Colorectal Cancer — How to Fight Back
First, the bad news — at some point, almost 1 in 20 people will contract some form of colorectal cancer. It’s the third most common cancer, and the second-leading cause of cancer deaths.Now, the good news — compared to other cancers, colorectal cancer is highly preventable and highly curable. Between 85% and 90% of colorectal cancers can be treated and even prevented if caught early and the risk factors minimized.
So let’s get started.
The risk for colorectal cancer goes up as people get older, so if you’re over 50 and you’ve never had a colonoscopy, it’s time to get one. A colonoscopy is the single best screening for polyps — small growths on your colon that can become cancerous. If your colonoscopy is clear, you shouldn’t need another one for about 10 years.
There are also other ways to screen for colorectal cancer, but a colonoscopy is the gold standard.
Don’t be afraid of a colonoscopy
If the thought of having a colonoscopy makes you apprehensive, you’re not alone. Too many people ignore their doctor’s recommendation for a screening colonoscopy. But you shouldn’t — for the vast majority of people, colorectal cancer is preventable, and putting off a colonoscopy can put you at increased risk.
- A colonoscopy is normally not painful or uncomfortable; in fact, sedation keeps you comfortable throughout the procedure.
- The procedure itself lasts about 30 minutes or less.
- Recovery time is quick: most people feel normal after about an hour. Some activities, such as driving or operating machinery, should be avoided until the sedation wears off.
- The bowel preparation for a colonoscopy (which normally starts the day before the procedure) cleans the colon by removing all stool, and is not painful.
Liquid bowel-cleansing agents have become more palatable, with better-tasting and lower-volume solutions available.
What’s the best way to prevent it?
What you can do is minimize the risk. You may recognize some of the usual suspects:
Smoking — everyone associates smoking with lung cancer; it’s strongly linked with colon cancer as well. So stop smoking now.

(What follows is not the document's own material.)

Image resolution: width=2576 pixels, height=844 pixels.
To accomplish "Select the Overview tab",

Diet — for many people, less fat, less processed food and less red meat means less risk. It turns out that fiber, fruits and vegetables really are good for you; eating more from these groups helps reduce risk too. Moderating alcohol helps as well.
Food for a Healthy Colon!
Here’s a summary of some of the best eating tips I’ve found for maintaining a healthy colon — Darin Green, DO
- More fruits and vegetables: Green, leafy vegetables contain valuable antioxidants and fruits are great sources of carbohydrates that won’t increase blood sugar levels the way processed carbohydrates can (see no. 5 below).
- Drink your milk! Milk may help protect against colon cancer; that’s the finding of the American Institute of Cancer Research and the World Cancer Research Fund. Calcium and vitamin D, both key nutrients in milk, appear to prevent and moderate the growth of polyps, and limit the growth of cancerous cells in the colon.

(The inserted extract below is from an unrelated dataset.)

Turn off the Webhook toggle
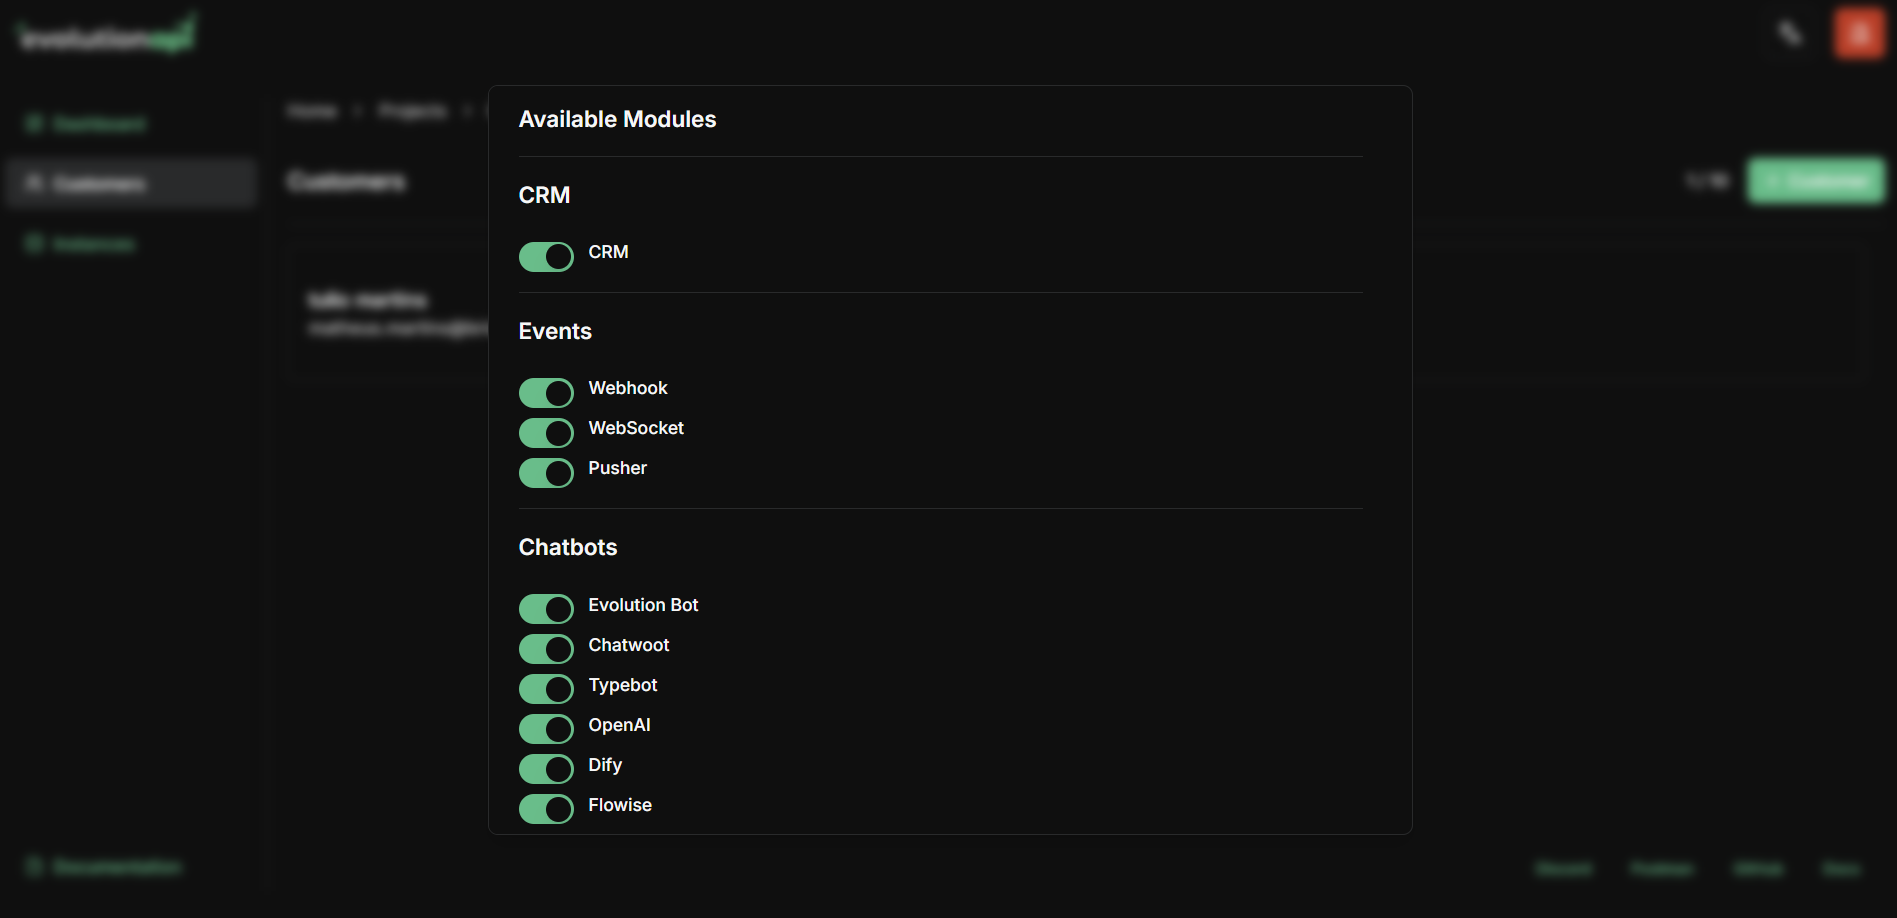(x=546, y=392)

- Limit your intake of red meat and processed meats. Carcinogens have been identified in processed meats and in diets rich in red meat — beef, pork and lamb. Substitute with more poultry, fish, low-fat dairy and legumes.
- Replace trans fats (fried foods and margarine for example) and saturated fats (found in butter and red meat) with healthy unsaturated fats, found in fish, nuts, olive oil and avocado.
- Cut back on sugars — research is finding a significant link between foods that increase blood sugar levels and colon cancer risk.
- Choose whole grain over refined white flour foods. More nutritional value is retained and there’s less risk of increased blood sugar levels (see no. 5 above).
Get moving — even a little exercise goes a long way. If you’re overweight or inactive, your likelihood of getting cancer is much higher. But just 20 minutes of moderate exercise a day can reduce your risk as much as 25 percent.
The biggest risk factor . . .
In my mind, the most common risk of colon cancer is being over the age of 50, and not having a colonoscopy! — Darin Green, DO
The biggest risk factor for colon cancer is actually age — 90% of colon cancers that are diagnosed are in people over the age of 50. And while there’s nothing we can do about getting older, we can make sure we get a colonoscopy once we reach 50. Remember, a colonoscopy is the best way to detect signs of colon cancer, and colon cancer is highly treatable if detected early.
There are other risk factors we can’t change; previous colon polyps, inflammatory bowel disease, a family history of colon cancer or ethnic or racial background for example.
But there are risk factors you can change — smoking, obesity, inactivity, increased alcohol intake and poor diet. And changing them will go a long way toward protecting yourself from one of today’s most common cancers!
What about treatment?
More good news — a colonoscopy not only screens for polyps in your colon, in many cases if a polyp is found it can be removed during the same procedure.
Otherwise, most colorectal cancers can be treated with surgery to remove the part of the bowel that has cancer in it. For more advanced cases, chemotherapy may be recommended to decrease the chances of cancer returning. Sometime rectal cancer requires radiation treatment.